Though he and Hood changed the story considerably, Case still felt it necessary to reach out to Jewish groups and individuals to ensure he was honoring their tradition. He found widespread support and mentions in particular Rabbi David Jacobs of Quincy, who, he says, was enthusiastic from the start. "There's a community engagement that has to happen," says Case. "I would do the same thing if I were writing about a lynching in 1948 in Birmingham."
Case describes himself as a Christian with a strong commitment to social justice, and one of the things that he finds most satisfying about the project is the diversity of the support it has received. "The message of the story is to bring people together, and the actual event is modeling that. I'm extremely proud of that. It wouldn't have happened if there hadn't been Catholics, Protestants, Jews who wrote checks and promoted it through their places of worship. So in a very real way, there are people who are not only thinking about religious tolerance, but they're also modeling it."

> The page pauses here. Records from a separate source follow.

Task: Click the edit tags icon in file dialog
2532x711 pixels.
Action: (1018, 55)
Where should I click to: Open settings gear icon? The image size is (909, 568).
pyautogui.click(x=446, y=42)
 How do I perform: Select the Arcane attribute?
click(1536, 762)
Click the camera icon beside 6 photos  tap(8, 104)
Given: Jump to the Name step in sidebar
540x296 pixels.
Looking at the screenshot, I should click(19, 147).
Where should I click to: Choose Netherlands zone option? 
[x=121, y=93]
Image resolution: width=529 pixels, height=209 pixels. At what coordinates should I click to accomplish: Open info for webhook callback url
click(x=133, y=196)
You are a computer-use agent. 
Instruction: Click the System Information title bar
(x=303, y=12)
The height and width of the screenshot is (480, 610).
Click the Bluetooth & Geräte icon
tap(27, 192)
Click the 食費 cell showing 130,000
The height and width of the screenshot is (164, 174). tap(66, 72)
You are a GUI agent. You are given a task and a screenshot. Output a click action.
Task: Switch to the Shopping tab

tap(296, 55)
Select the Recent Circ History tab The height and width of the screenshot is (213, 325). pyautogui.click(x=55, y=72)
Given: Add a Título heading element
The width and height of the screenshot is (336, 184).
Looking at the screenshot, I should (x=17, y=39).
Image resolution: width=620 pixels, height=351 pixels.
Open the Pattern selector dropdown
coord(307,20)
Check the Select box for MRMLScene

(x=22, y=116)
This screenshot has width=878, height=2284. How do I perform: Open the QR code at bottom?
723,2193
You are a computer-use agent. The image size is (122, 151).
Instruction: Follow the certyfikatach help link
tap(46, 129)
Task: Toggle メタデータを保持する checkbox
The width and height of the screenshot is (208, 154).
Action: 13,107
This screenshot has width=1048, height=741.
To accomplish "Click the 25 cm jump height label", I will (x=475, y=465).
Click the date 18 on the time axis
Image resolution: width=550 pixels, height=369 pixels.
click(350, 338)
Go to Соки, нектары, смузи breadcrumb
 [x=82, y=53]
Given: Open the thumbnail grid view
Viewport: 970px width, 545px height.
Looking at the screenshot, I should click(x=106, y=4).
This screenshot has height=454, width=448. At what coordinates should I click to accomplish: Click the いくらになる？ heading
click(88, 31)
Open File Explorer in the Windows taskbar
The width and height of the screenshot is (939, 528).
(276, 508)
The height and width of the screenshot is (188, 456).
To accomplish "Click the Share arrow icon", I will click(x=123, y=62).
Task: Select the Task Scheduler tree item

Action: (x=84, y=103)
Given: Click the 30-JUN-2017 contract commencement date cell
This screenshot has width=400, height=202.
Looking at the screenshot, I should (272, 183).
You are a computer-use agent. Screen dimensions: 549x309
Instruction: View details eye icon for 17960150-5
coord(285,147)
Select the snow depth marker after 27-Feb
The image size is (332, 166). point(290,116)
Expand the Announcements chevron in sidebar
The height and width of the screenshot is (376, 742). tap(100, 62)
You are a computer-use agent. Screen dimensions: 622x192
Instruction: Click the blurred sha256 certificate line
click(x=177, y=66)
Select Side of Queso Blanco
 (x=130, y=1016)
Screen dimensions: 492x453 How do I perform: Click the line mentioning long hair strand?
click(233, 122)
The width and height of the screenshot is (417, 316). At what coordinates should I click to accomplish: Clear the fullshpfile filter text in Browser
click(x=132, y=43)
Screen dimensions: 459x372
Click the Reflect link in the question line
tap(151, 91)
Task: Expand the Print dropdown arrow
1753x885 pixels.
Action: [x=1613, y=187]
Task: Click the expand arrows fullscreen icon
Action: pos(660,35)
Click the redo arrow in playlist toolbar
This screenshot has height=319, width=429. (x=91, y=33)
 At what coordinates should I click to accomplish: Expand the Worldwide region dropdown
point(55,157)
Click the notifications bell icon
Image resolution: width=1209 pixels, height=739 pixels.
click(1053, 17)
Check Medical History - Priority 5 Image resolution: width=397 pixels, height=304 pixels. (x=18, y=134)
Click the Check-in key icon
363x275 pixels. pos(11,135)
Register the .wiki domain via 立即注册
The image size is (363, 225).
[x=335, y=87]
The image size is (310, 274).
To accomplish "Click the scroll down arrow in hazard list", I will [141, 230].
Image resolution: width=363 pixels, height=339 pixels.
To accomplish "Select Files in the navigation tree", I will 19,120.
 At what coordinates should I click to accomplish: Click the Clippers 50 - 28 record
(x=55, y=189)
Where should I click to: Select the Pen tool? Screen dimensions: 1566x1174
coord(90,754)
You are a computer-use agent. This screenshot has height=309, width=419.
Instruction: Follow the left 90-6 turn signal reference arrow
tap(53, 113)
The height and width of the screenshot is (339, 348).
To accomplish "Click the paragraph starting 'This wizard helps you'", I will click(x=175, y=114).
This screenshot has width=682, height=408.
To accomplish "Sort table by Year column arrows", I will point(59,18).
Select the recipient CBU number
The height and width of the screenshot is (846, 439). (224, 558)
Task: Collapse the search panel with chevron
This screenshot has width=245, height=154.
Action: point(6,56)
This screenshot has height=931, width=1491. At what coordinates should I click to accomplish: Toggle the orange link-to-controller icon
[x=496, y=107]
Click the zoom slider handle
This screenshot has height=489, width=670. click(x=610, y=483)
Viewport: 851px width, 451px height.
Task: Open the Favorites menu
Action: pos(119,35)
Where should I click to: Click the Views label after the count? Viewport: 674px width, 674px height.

At Cove Fine Arts Center, Eastern Nazarene College, Quincy. 617-745-3614, delvyncase.com
Stickel leaving ensemble
Peter Stickel, executive director of New England String Ensemble, plans to resign effective June 30, according to a press release. Stickel cofounded NESE in 1994 with cellist John Bumstead.
"Our president Roger Howlett continues to add talented and committed new board members," Stickel said in the press release, "and with a superstar like Federico Cortese on the podium leading 25 first-class musicians, [I] feel comfortable moving on and confident that the unique mission and successful programs of New England String Ensemble will continue to thrive."